Typically, a “Doctor Who” two-parter would feature a shared story or location, but here we have two separate adventures. The first episode, “Space Babies,” does much of the heavy lifting to set up the season, so that by the time “The Devil’s Chord” rolls around, “Doctor Who” can do what it does best: take the audience on rip-roaring, high-voltage adventures.

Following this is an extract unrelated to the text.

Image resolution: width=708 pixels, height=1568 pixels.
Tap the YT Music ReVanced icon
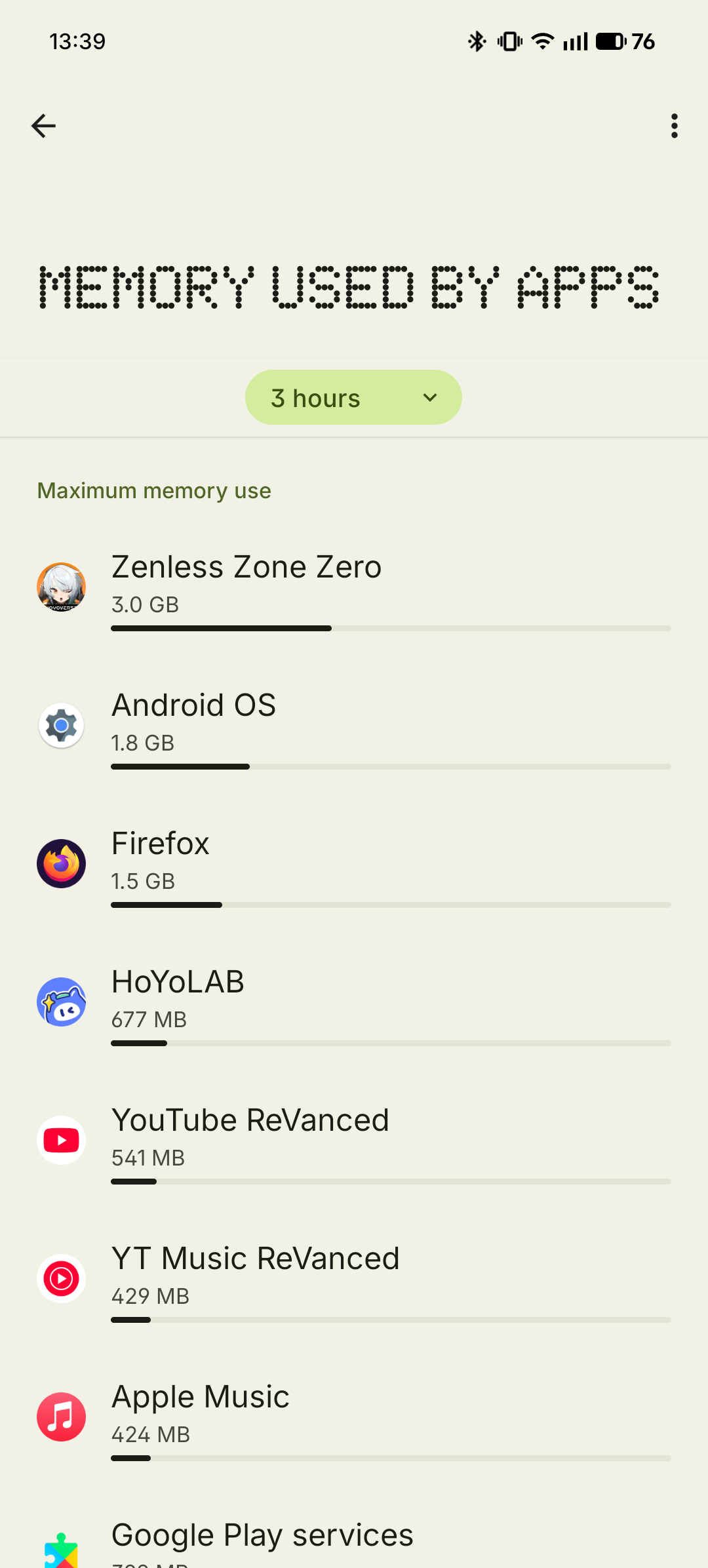[x=61, y=1278]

“Space Babies” picks up where the Christmas episode, “The Church on Ruby Road,” left off. The Doctor’s new companion Ruby Sunday (Millie Gibson) enters the TARDIS, his spaceship disguised as a police box, with lots of questions about where he comes from. It’s the Doctor’s job to take her, and any first-time viewers, through the basic Time Lord fact sheet: He comes from the planet Gallifrey and is the last of his species, an orphan like Ruby; he has been alive for thousands of years; and he spends his time traveling through time and space. As introductions go, it’s not subtle, but it gets the job done.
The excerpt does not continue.